Consigne: Recopiez fidèlement le passage de l'extrait fourni situé entre « Il s’en est » et « est du mur. », ces deux bornes comprises.

Extrait fourni:
• • •

Il s’en est passé du temps depuis ce 9 novembre 1989 lorsque le point de passage de la Bornholmer Straße s’ouvrait sous la pression de la foule à la suite d’un extraordinaire malentendu. De ce mur qui a séparé la ville de Berlin en deux il ne reste que peu de traces ; des lignes au sol indiquant son emplacement, un mémorial, ainsi que des sections éparses en plus ou moins bon état. Le plus grand de ces derniers se nomme East Side Gallery, en référence aux nombreuses peintures recouvrant la façade est du mur.
Cette section, classée monument historique, est un des monuments les plus plébiscités de Berlin ; nombreux sont les touristes à faire le déplacement pour parcourir les 1,3 kilomètres de ce mur qui fut si difficile à faire tomber. Depuis vendredi dernier, pourtant, des milliers de personnes se sont mobilisées pour le maintenir debout.
C’est en effet le 1er mars qu’un premier pan de mur a été enlevé afin d’ouvrir un accès à un projet de résidence de luxe. De quelques centaines de personnes au début de la contestation, plus de 6000 se sont déplacées dimanche, forçant le promoteur, Living Bauhaus, a arrêter les travaux. Ce dernier a ainsi déclaré les suspendre jusqu’au 18 mars, date à laquelle une consultation devra être organisée.

• • •

Données recueillies:
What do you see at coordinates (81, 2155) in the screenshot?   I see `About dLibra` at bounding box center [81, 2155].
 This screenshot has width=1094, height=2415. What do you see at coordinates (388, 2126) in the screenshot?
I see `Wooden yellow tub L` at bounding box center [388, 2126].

• • •

Solution:
Il s’en est passé du temps depuis ce 9 novembre 1989 lorsque le point de passage de la Bornholmer Straße s’ouvrait sous la pression de la foule à la suite d’un extraordinaire malentendu. De ce mur qui a séparé la ville de Berlin en deux il ne reste que peu de traces ; des lignes au sol indiquant son emplacement, un mémorial, ainsi que des sections éparses en plus ou moins bon état. Le plus grand de ces derniers se nomme East Side Gallery, en référence aux nombreuses peintures recouvrant la façade est du mur.